----- Stored rows

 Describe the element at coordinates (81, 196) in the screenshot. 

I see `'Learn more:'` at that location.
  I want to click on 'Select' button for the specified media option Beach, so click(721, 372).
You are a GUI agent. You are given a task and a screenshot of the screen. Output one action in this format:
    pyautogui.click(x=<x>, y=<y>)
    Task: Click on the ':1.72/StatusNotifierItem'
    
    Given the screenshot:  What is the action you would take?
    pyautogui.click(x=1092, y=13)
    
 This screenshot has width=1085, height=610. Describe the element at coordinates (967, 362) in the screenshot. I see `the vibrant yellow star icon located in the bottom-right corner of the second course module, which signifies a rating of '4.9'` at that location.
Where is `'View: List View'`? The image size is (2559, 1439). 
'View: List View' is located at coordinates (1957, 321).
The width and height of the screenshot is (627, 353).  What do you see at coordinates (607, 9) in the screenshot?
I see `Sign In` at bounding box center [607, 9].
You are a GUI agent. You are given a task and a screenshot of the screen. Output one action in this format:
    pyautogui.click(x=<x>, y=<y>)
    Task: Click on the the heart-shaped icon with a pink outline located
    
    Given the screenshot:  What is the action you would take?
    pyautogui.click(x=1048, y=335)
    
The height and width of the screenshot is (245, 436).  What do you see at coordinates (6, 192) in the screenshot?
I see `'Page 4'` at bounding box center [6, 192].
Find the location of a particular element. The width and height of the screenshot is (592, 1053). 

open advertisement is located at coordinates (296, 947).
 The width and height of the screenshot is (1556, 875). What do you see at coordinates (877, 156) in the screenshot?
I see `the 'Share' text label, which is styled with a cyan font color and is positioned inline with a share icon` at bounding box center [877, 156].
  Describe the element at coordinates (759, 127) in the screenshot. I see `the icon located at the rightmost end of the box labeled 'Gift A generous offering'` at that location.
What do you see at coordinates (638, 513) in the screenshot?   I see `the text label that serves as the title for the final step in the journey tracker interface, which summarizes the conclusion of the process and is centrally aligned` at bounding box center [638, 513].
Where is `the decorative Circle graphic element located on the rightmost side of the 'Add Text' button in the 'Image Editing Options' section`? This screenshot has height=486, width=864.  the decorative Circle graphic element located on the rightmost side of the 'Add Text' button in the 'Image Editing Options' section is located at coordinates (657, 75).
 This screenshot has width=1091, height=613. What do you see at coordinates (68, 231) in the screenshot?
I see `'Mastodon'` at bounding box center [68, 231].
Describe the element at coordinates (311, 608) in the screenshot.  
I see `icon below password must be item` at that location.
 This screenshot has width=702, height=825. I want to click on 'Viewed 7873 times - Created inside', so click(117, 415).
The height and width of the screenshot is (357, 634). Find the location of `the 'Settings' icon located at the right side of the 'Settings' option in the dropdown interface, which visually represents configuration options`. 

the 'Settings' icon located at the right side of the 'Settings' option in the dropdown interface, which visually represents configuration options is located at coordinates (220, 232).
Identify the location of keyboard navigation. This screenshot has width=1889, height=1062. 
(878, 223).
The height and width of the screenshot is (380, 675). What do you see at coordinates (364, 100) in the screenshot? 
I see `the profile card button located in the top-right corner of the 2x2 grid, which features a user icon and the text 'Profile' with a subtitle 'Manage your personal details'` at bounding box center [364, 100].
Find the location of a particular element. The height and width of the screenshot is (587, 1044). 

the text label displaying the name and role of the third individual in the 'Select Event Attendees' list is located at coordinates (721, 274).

----------

Work to be completed:
Can you reproduce the listing from its first line through the line that contains "I want to click on 'Select'", replacing "Describe" with "Identify" and keeping everything else unchanged? Return only those lines.

Final result:
 Identify the element at coordinates (81, 196) in the screenshot. 

I see `'Learn more:'` at that location.
  I want to click on 'Select' button for the specified media option Beach, so click(721, 372).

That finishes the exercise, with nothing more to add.